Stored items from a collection
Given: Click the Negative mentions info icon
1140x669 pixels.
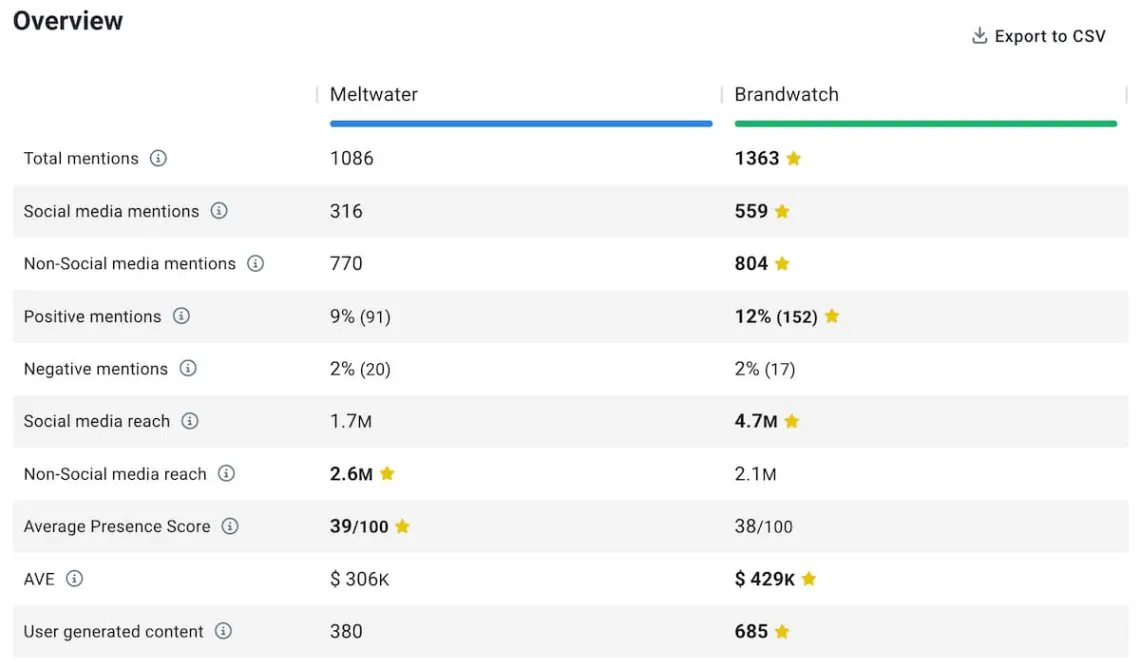Looking at the screenshot, I should coord(189,369).
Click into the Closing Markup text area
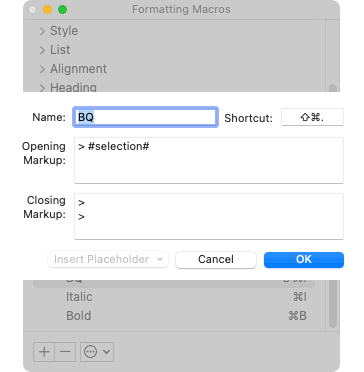Screen dimensions: 364x372 pos(209,216)
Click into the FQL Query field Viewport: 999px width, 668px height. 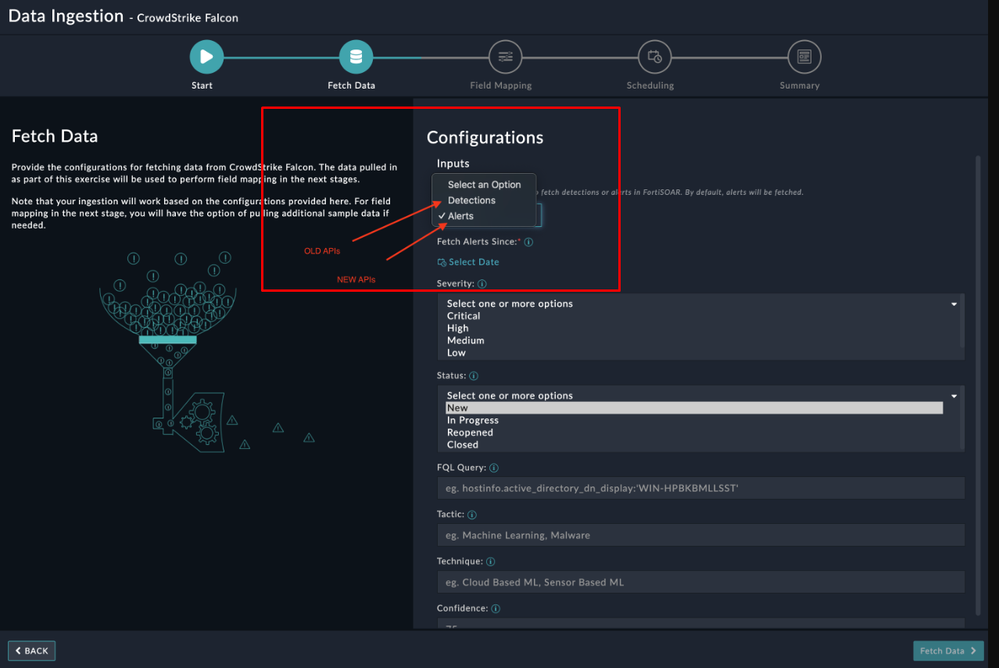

> **EXERCISE INSTRUCTIONS**: Copy every row above word for word, leaving out the pictures.

> **SOLUTION FOR THIS EXERCISE**:
Given: Click the Negative mentions info icon
1140x669 pixels.
Looking at the screenshot, I should coord(189,369).
Click into the Closing Markup text area
Screen dimensions: 364x372 pos(209,216)
Click into the FQL Query field Viewport: 999px width, 668px height. 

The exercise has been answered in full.